D’altronde, mentre io ho da un po’ d’anni smesso il lavoro, E. è ancora in attività, a Roma, presso un’eminente istituzione giudiziaria. Ci rivediamo, sistematicamente, nel periodo estivo, a Marittima o a Castro, e lei puntualmente a dirmi: “Caro Rocco, tu fai il pensionato, il nonno e vai in barca a vela, beato te, mentre io continuo a lavorare come una ciuccia”.
Al che, con un sorriso, mi limito ad osservare: “Dai, chi te lo fa fare, smetti e tornatene qui”.
Carezzevole ricordo incastonato in uno stile prezioso, quello inconfondibile di Rocco Boccadamo.
Memoria formidabile quella dell’autore, capace di far rivivere al lettore le atmosfere descritte e così amorevolmente vagheggiate. E’ vero, un tempo l’informazione non viaggiava celere e abbondante come oggi, l’era dei social network e di Internet. A Marittima pochi giornali, quasi nessun apparecchio radiofonico, ma le notizie si spandevano a macchia d’olio ugualmente come per uno strano mistero. Forse c’era il ‘passa parola’ di chi aveva avuto la fortuna di leggere(avendone avuta precedente un’altra, quella di saperlo fare!) o di sentire da fonti orali fatti, episodi, proclami.
Così il giovane Rocco apprende, nell’elegante residenza della compagna di studi, della morte di Stalin.

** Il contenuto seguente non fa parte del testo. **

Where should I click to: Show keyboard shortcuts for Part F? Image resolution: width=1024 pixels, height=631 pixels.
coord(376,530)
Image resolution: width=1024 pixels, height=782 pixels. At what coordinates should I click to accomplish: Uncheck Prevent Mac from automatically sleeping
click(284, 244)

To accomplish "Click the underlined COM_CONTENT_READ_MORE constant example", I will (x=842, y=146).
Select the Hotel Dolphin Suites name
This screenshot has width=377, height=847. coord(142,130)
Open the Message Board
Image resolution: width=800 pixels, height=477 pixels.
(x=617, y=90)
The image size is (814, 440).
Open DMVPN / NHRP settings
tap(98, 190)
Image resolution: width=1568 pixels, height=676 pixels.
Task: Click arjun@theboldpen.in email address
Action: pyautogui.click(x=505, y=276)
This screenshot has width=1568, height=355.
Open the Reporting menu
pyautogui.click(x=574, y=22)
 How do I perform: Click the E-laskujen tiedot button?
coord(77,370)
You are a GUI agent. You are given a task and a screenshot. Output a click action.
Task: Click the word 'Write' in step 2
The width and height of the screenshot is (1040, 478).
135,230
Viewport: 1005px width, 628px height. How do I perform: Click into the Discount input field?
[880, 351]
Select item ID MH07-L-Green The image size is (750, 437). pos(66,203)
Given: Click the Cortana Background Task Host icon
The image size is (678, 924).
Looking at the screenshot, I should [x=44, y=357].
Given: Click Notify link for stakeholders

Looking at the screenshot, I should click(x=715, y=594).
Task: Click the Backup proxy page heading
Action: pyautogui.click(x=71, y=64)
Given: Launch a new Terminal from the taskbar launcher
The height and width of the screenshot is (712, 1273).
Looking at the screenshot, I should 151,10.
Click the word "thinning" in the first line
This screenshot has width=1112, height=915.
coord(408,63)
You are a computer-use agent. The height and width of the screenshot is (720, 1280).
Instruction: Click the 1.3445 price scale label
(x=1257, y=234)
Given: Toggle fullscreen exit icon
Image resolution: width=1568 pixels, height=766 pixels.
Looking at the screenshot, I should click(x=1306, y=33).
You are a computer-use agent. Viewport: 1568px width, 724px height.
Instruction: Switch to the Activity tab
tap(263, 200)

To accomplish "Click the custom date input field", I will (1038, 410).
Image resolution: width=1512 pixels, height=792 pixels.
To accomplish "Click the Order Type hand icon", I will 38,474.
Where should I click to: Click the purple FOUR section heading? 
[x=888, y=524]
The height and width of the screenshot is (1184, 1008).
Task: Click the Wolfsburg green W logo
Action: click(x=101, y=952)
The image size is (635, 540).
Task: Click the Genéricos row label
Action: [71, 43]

Immagino che per una fetta nutrita di popolazione composta per lo più di contadini, questo nome fosse quasi idolatrato, depurato come doveva essere dalla sua effettiva realtà fatta di violenza, dittatura e ingiustizia.
Al popolo solo bugie, illusioni e tradimenti. Il riscatto di ogni classe sociale, infatti, lo stiamo inseguendo ancora oggi in questo cromato pseudo-Occidente.
Il ringraziamento al caro Rocco non può mancare, quindi, per il valore delle piccole gemme di semplicità e di sereno che di tanto in tanto ci regala per interrompere il nostro affannoso correre alla ricerca del superfluo.